Like most attorneys at Bond, Jane threw herself into learning and advising clients about how to navigate life in lockdown.

“Gail Norris (in Bond’s Rochester office) started around the same time, and I remember her saying, ‘I don’t think I have ever had to learn so much in such a short time,’ and I completely agree. I felt really grateful to use the in-house experience I had to help advise folks at different institutions and help them keep their bearings.”

Maurice Edelson, general counsel at The Juilliard School, describes Jane as “the most professional, responsive, thoughtful and truly helpful outside counsel one could want.”

“Jane has both broad expertise and experience to draw on and adds to that excellent common sense and balanced judgment,” he says. “Her ability to write, and to help one craft messages or communications that are just right for the situation, is a major added plus.”

Patti Lukas, vice president at Fountain House, a national mental health nonprofit organization, calls Jane a “a wonderful, calming voice in the middle of chaotic situations.”
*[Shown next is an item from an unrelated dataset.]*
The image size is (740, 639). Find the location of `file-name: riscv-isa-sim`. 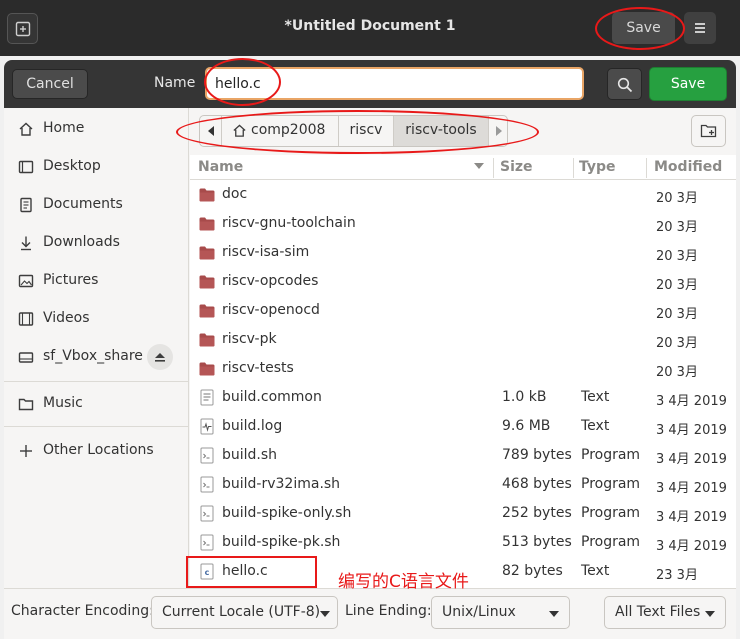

“In the 10 months I’ve had the privilege of working with her, I’ve presented her with a wide array of legal issues that she has assessed and advised me on that have transformed my organization’s operations.”
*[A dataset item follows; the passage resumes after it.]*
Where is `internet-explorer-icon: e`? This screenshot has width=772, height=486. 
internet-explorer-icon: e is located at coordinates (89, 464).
When she’s not working, Jane enjoys giving back to her community, by serving on several boards, and to her profession, by mentoring younger colleagues.

“I appreciate the opportunity to pay it forward,” she says. 

One beneficiary of Jane’s guidance was Kristen Bowes, who worked as an associate general counsel at CUNY during Jane’s tenure and now serves as general counsel at Mercy College, a Bond client.

“She always displayed such poise under pressure and had tremendous knowledge in the field,” Bowes says. “Yet she was always there to listen, and together we hashed out some tremendously complicated cases. … I am so grateful to have the opportunity to continue to work with Jane—an amazing lawyer and an even better human being.”